■ **WHAT YOU WILL DO**:
Because the images are not wanted, restate every line below word for word without them.

(Stored records)

——

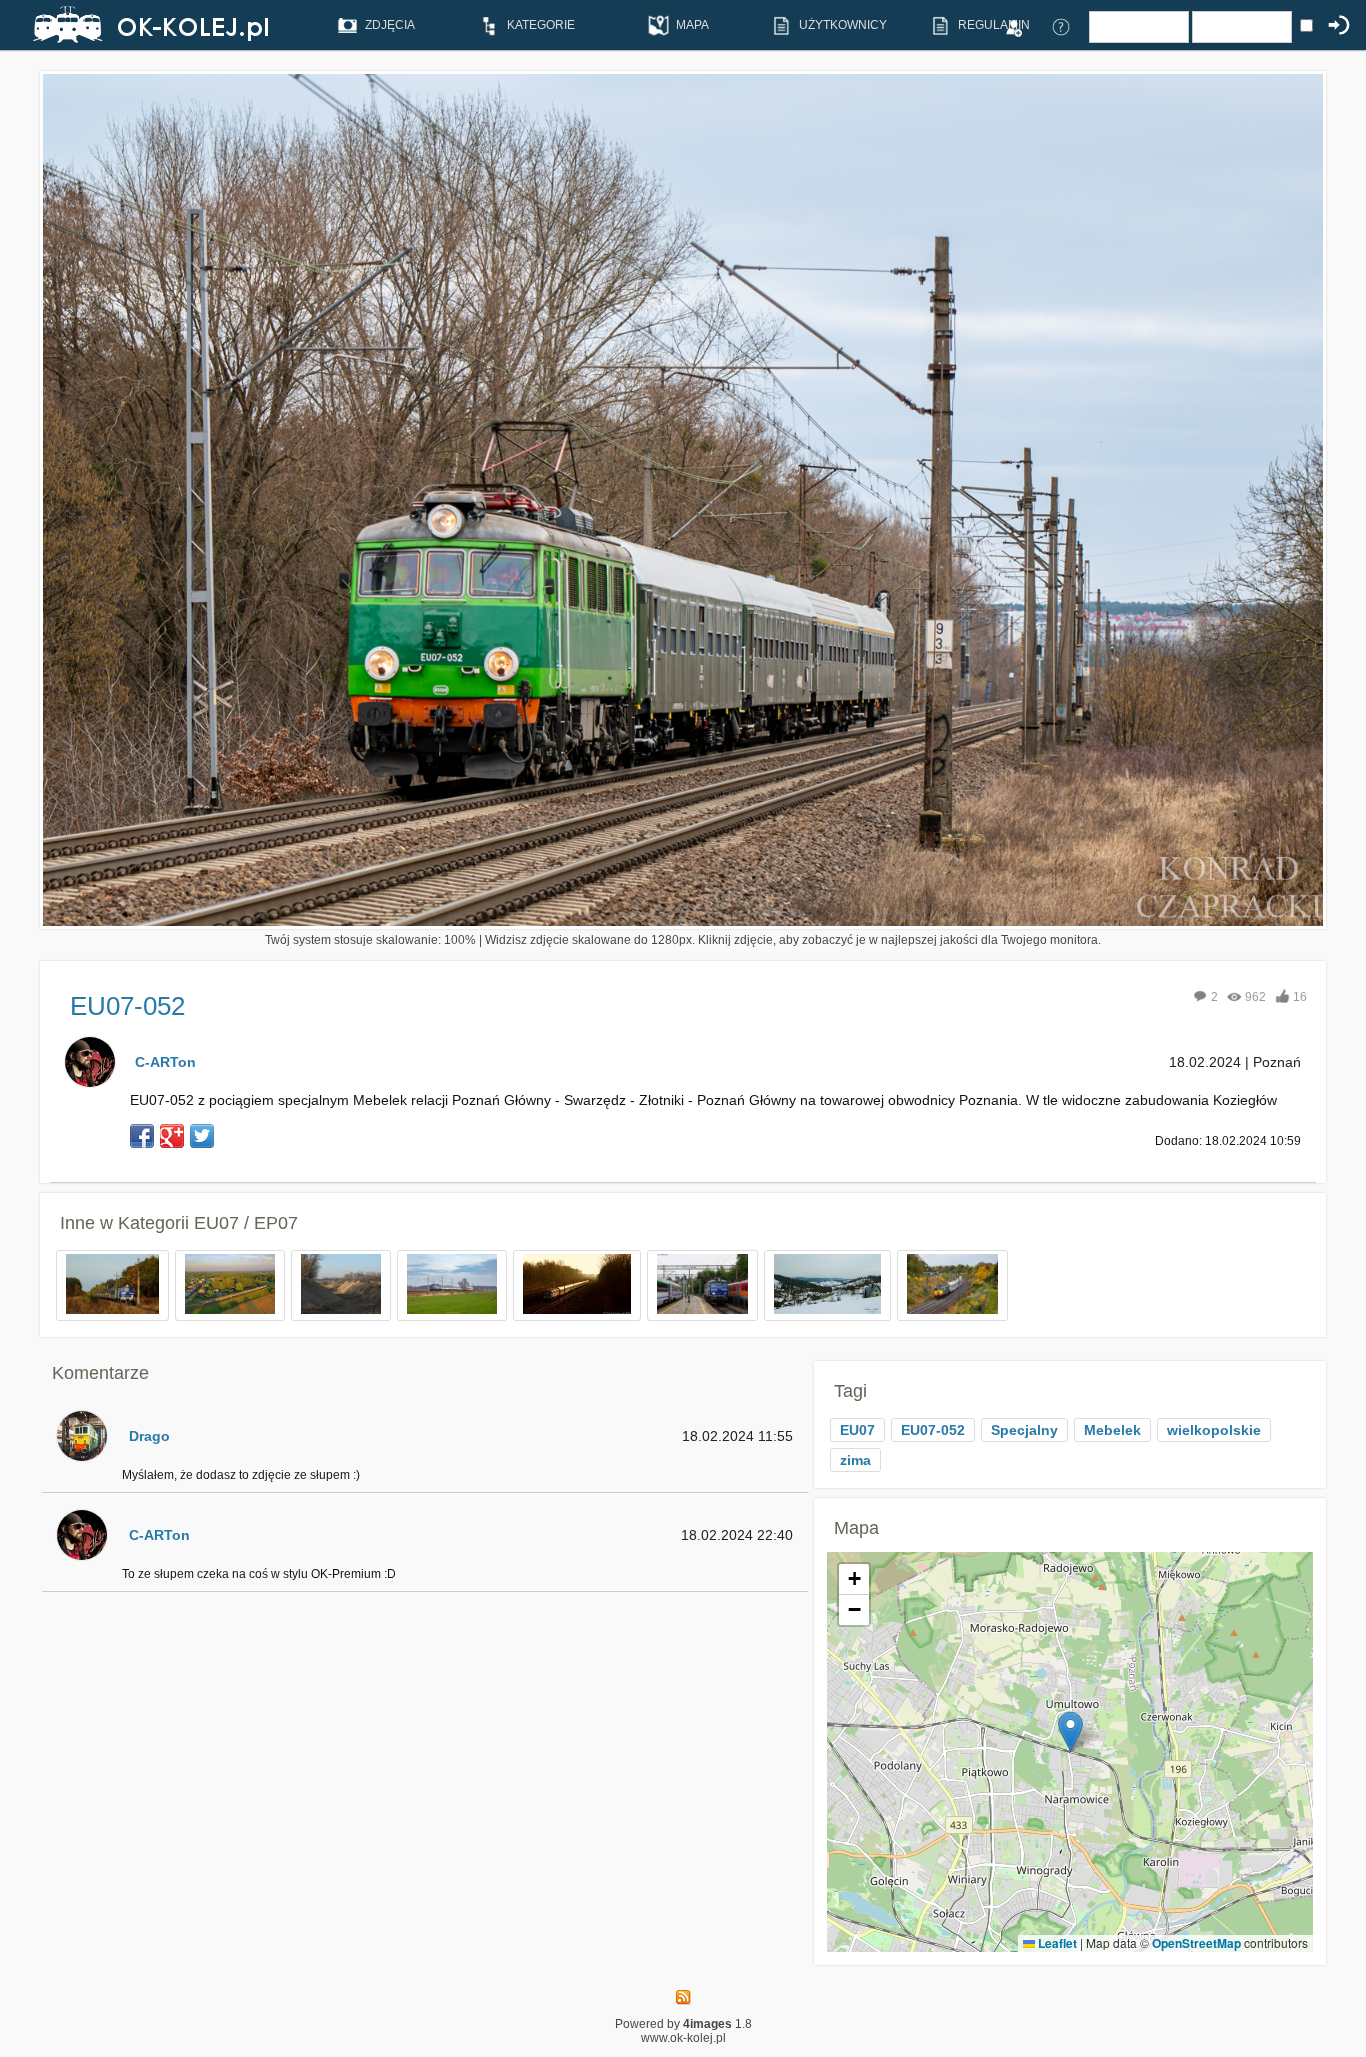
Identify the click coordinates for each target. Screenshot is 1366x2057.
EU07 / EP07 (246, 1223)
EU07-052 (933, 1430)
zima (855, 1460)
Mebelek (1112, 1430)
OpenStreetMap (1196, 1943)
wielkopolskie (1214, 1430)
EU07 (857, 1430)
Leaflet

——

■ **TASK RESPONSE**:
Identify the click coordinates for each target. Screenshot is 1366x2057.
EU07 / EP07 (246, 1223)
EU07-052 (933, 1430)
zima (855, 1460)
Mebelek (1112, 1430)
OpenStreetMap (1196, 1943)
wielkopolskie (1214, 1430)
EU07 (857, 1430)
Leaflet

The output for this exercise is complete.